• WHAT YOU WILL DO:
Arrange every line of the data below as a Markdown table with the columns Row and Line. Leave out blank lines, and number each remaining line in the Row column.

• A block of data:
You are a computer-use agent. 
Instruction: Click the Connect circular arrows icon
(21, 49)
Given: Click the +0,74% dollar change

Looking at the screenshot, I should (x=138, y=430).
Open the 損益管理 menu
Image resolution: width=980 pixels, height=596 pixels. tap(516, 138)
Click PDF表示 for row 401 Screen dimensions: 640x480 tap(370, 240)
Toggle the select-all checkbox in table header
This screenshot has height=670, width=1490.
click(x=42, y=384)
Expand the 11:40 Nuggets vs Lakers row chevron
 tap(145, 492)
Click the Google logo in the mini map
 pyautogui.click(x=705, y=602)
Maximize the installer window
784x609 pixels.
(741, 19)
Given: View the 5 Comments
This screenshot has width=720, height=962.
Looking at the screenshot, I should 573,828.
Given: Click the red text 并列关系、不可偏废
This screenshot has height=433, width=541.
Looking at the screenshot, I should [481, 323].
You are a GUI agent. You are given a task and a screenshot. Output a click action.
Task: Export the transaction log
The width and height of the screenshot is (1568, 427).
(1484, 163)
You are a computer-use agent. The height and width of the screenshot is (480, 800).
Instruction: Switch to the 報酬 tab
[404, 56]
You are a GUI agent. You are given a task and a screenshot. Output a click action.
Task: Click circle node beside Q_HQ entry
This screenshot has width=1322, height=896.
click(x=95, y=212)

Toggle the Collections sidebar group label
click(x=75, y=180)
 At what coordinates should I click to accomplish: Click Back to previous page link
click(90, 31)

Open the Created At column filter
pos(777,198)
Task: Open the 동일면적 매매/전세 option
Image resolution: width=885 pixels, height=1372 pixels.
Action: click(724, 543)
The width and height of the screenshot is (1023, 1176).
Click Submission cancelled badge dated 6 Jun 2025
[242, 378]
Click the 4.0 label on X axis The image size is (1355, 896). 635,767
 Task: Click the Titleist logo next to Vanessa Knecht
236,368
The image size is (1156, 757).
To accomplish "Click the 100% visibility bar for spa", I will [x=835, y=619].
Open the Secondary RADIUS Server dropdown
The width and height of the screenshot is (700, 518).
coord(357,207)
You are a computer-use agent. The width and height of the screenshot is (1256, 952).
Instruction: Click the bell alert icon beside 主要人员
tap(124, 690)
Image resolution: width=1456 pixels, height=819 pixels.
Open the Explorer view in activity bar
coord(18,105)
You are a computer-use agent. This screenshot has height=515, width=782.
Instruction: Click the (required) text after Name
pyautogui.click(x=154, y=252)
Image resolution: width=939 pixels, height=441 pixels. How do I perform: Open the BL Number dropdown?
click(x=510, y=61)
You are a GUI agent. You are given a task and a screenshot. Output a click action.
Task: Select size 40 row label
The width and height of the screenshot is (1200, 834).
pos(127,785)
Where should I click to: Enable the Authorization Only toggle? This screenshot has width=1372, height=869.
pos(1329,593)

• OUTPUT BELOW:
| Row | Line |
|---|---|
| 1 | You are a computer-use agent.  |
| 2 | Instruction: Click the Connect circular arrows icon |
| 3 | (21, 49) |
| 4 | Given: Click the +0,74% dollar change |
| 5 | Looking at the screenshot, I should (x=138, y=430). |
| 6 | Open the 損益管理 menu |
| 7 | Image resolution: width=980 pixels, height=596 pixels. tap(516, 138) |
| 8 | Click PDF表示 for row 401 Screen dimensions: 640x480 tap(370, 240) |
| 9 | Toggle the select-all checkbox in table header |
| 10 | This screenshot has height=670, width=1490. |
| 11 | click(x=42, y=384) |
| 12 | Expand the 11:40 Nuggets vs Lakers row chevron |
| 13 |  tap(145, 492) |
| 14 | Click the Google logo in the mini map |
| 15 |  pyautogui.click(x=705, y=602) |
| 16 | Maximize the installer window |
| 17 | 784x609 pixels. |
| 18 | (741, 19) |
| 19 | Given: View the 5 Comments |
| 20 | This screenshot has width=720, height=962. |
| 21 | Looking at the screenshot, I should 573,828. |
| 22 | Given: Click the red text 并列关系、不可偏废 |
| 23 | This screenshot has height=433, width=541. |
| 24 | Looking at the screenshot, I should [481, 323]. |
| 25 | You are a GUI agent. You are given a task and a screenshot. Output a click action. |
| 26 | Task: Export the transaction log |
| 27 | The width and height of the screenshot is (1568, 427). |
| 28 | (1484, 163) |
| 29 | You are a computer-use agent. The height and width of the screenshot is (480, 800). |
| 30 | Instruction: Switch to the 報酬 tab |
| 31 | [404, 56] |
| 32 | You are a GUI agent. You are given a task and a screenshot. Output a click action. |
| 33 | Task: Click circle node beside Q_HQ entry |
| 34 | This screenshot has width=1322, height=896. |
| 35 | click(x=95, y=212) |
| 36 | Toggle the Collections sidebar group label |
| 37 | click(x=75, y=180) |
| 38 |  At what coordinates should I click to accomplish: Click Back to previous page link |
| 39 | click(90, 31) |
| 40 | Open the Created At column filter |
| 41 | pos(777,198) |
| 42 | Task: Open the 동일면적 매매/전세 option |
| 43 | Image resolution: width=885 pixels, height=1372 pixels. |
| 44 | Action: click(724, 543) |
| 45 | The width and height of the screenshot is (1023, 1176). |
| 46 | Click Submission cancelled badge dated 6 Jun 2025 |
| 47 | [242, 378] |
| 48 | Click the 4.0 label on X axis The image size is (1355, 896). 635,767 |
| 49 |  Task: Click the Titleist logo next to Vanessa Knecht |
| 50 | 236,368 |
| 51 | The image size is (1156, 757). |
| 52 | To accomplish "Click the 100% visibility bar for spa", I will [x=835, y=619]. |
| 53 | Open the Secondary RADIUS Server dropdown |
| 54 | The width and height of the screenshot is (700, 518). |
| 55 | coord(357,207) |
| 56 | You are a computer-use agent. The width and height of the screenshot is (1256, 952). |
| 57 | Instruction: Click the bell alert icon beside 主要人员 |
| 58 | tap(124, 690) |
| 59 | Image resolution: width=1456 pixels, height=819 pixels. |
| 60 | Open the Explorer view in activity bar |
| 61 | coord(18,105) |
| 62 | You are a computer-use agent. This screenshot has height=515, width=782. |
| 63 | Instruction: Click the (required) text after Name |
| 64 | pyautogui.click(x=154, y=252) |
| 65 | Image resolution: width=939 pixels, height=441 pixels. How do I perform: Open the BL Number dropdown? |
| 66 | click(x=510, y=61) |
| 67 | You are a GUI agent. You are given a task and a screenshot. Output a click action. |
| 68 | Task: Select size 40 row label |
| 69 | The width and height of the screenshot is (1200, 834). |
| 70 | pos(127,785) |
| 71 | Where should I click to: Enable the Authorization Only toggle? This screenshot has width=1372, height=869. |
| 72 | pos(1329,593) |